An important idea with convolutional codes is that the output sequences of bits (of the convolutional coder) consists of sequences of bits that are correlated with one another, i.e., not independent. Hence, in the receiver side, you know that, given what the convolutional coder is, the sequence of bits can only be some sequences, out of the big set of possibilities. Imagine a big space (say, it may be easier to imagine in 2 or 3 dimensions, then just imagine it gets extended to more dimensions), that has many points in it with integer coordinates, e.g., (1,0,1,1,0), but only only a few of these are allowed possibilities. So you look for the
maximum likelihood sequence, which you could think of as the allowed point with the highest probability of having been the input to the convolutional coder.
Having soft-decision decoding, helps when you get to the stage of decoding the sequence of bits, as now, you have the probabilities of each bit being 1 or 0 (by itself, apart from the sequence), which can be fed into the computation of the likelihood of each sequence in the maximum likelihood sequence detection.
A simple example to illustrate: imagine if there are two allowed sequences coming out of the convolutional code: 10 and 01. Now, the receiver gets a sequence that it thinks is 11, but the first 1 only with high certainty (a very likely 1, let's say) whereas the second 1 only with low certainty (maybe 1, if we have to decide between 0 and 1, we say 1). This information helps to decide that the sequence was probably 10 rather than 01. Whereas, with hard decisions, you have 11 and both 10 and 01 are equally likely (e.g., same Hamming distance).

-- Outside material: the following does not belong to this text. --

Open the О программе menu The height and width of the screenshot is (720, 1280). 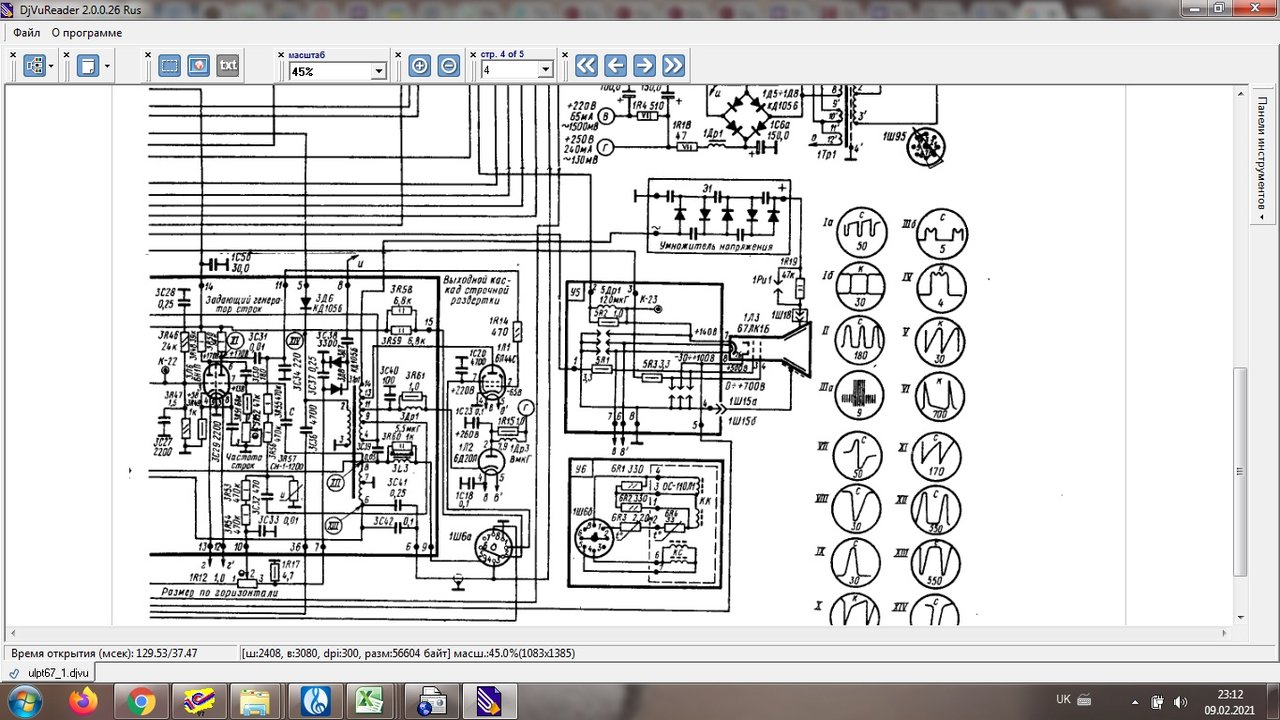(87, 33)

Why is it easy to handle the uncertainty of the bit by bit decisions? This is merely a statement that the decoding algorithms like the Viterbi algorithm, are fundamentally designed to accept the uncertainty values (probabilities) of the bit by bit decisions, as inputs. You could imagine some other algorithms where this is not true. But it is very natural and easy with such maximum likelihood sequence detection algorithms like the Viterbi algorithm.